Dataset excerpts:

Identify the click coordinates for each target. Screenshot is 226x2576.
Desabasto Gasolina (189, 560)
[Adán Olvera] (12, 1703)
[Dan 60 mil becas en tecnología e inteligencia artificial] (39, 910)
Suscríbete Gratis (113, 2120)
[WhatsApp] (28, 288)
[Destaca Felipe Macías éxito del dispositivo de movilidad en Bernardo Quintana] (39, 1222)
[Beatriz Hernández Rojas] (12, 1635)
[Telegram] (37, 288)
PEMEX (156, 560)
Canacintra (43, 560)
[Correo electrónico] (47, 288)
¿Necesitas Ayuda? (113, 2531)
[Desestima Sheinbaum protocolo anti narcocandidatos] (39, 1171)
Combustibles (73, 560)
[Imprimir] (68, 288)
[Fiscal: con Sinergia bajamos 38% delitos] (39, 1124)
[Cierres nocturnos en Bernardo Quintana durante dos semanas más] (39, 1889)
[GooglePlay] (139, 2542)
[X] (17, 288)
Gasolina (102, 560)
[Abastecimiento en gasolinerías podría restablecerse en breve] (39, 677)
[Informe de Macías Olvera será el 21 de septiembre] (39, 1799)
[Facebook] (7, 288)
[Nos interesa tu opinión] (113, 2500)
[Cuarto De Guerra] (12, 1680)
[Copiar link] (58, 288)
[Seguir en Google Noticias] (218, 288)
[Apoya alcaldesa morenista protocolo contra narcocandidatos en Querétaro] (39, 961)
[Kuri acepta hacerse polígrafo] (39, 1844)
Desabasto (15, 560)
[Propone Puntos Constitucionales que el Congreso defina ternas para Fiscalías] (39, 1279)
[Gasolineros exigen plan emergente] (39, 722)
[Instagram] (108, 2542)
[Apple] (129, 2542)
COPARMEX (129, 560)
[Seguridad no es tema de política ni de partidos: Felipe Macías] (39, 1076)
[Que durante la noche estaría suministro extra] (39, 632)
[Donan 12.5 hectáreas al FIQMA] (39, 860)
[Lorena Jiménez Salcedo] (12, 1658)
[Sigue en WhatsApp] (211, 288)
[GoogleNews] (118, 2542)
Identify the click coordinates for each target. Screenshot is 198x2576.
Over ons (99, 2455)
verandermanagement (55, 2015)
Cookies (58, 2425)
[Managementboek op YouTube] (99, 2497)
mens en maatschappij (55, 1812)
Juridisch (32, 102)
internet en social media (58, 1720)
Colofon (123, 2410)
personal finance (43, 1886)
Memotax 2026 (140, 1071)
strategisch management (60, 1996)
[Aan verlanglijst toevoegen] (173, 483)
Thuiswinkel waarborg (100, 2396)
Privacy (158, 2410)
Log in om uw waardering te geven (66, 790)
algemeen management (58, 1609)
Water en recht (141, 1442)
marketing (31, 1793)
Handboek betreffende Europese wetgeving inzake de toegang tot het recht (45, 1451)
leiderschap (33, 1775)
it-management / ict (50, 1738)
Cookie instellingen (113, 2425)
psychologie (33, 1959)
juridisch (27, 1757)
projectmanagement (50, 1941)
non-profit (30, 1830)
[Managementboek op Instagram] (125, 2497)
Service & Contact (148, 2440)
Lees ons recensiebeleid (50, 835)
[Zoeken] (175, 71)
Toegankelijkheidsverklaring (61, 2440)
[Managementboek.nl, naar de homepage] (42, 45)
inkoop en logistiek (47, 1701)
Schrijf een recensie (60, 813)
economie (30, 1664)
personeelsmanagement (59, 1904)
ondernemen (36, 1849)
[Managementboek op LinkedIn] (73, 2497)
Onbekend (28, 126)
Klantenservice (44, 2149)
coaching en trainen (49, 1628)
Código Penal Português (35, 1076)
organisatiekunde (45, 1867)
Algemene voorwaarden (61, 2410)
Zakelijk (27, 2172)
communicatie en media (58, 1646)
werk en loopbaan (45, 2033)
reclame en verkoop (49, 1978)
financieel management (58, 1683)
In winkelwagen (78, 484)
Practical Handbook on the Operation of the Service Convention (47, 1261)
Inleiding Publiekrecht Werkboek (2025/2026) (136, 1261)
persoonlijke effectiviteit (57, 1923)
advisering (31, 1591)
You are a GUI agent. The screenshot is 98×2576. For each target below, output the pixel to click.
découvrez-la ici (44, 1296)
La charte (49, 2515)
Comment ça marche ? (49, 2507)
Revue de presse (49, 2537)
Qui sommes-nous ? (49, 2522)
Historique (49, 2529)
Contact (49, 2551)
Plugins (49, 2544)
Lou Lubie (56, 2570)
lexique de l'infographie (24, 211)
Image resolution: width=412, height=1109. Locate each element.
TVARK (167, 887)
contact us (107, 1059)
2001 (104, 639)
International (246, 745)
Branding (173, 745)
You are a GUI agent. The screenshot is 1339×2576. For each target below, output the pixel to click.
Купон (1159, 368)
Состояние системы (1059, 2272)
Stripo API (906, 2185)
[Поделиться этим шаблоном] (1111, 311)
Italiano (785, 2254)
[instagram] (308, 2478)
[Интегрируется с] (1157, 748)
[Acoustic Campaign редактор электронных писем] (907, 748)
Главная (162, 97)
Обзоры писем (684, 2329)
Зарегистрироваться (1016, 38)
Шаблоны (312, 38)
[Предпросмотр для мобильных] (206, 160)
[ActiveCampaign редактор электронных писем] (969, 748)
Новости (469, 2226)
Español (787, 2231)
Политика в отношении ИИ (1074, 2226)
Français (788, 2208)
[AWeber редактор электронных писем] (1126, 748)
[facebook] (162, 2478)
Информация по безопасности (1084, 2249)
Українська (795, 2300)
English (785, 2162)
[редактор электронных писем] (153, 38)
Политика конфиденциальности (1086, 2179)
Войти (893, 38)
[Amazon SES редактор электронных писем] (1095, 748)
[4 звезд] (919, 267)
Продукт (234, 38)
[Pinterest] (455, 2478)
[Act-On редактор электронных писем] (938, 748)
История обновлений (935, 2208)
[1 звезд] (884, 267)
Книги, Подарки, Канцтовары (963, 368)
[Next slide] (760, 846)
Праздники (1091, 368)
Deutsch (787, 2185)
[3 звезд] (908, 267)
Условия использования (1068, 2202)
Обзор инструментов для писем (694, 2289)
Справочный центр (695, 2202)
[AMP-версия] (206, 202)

PROBLEM REQUIREMENTS: Write out only the lines that run from the line containing "[Dan 60 mil" through the line containing "Desabasto (15, 560)", both included, exactly as they appear above.

SOLVED PROBLEM:
[Dan 60 mil becas en tecnología e inteligencia artificial] (39, 910)
Suscríbete Gratis (113, 2120)
[WhatsApp] (28, 288)
[Destaca Felipe Macías éxito del dispositivo de movilidad en Bernardo Quintana] (39, 1222)
[Beatriz Hernández Rojas] (12, 1635)
[Telegram] (37, 288)
PEMEX (156, 560)
Canacintra (43, 560)
[Correo electrónico] (47, 288)
¿Necesitas Ayuda? (113, 2531)
[Desestima Sheinbaum protocolo anti narcocandidatos] (39, 1171)
Combustibles (73, 560)
[Imprimir] (68, 288)
[Fiscal: con Sinergia bajamos 38% delitos] (39, 1124)
[Cierres nocturnos en Bernardo Quintana durante dos semanas más] (39, 1889)
[GooglePlay] (139, 2542)
[X] (17, 288)
Gasolina (102, 560)
[Abastecimiento en gasolinerías podría restablecerse en breve] (39, 677)
[Informe de Macías Olvera será el 21 de septiembre] (39, 1799)
[Facebook] (7, 288)
[Nos interesa tu opinión] (113, 2500)
[Cuarto De Guerra] (12, 1680)
[Copiar link] (58, 288)
[Seguir en Google Noticias] (218, 288)
[Apoya alcaldesa morenista protocolo contra narcocandidatos en Querétaro] (39, 961)
[Kuri acepta hacerse polígrafo] (39, 1844)
Desabasto (15, 560)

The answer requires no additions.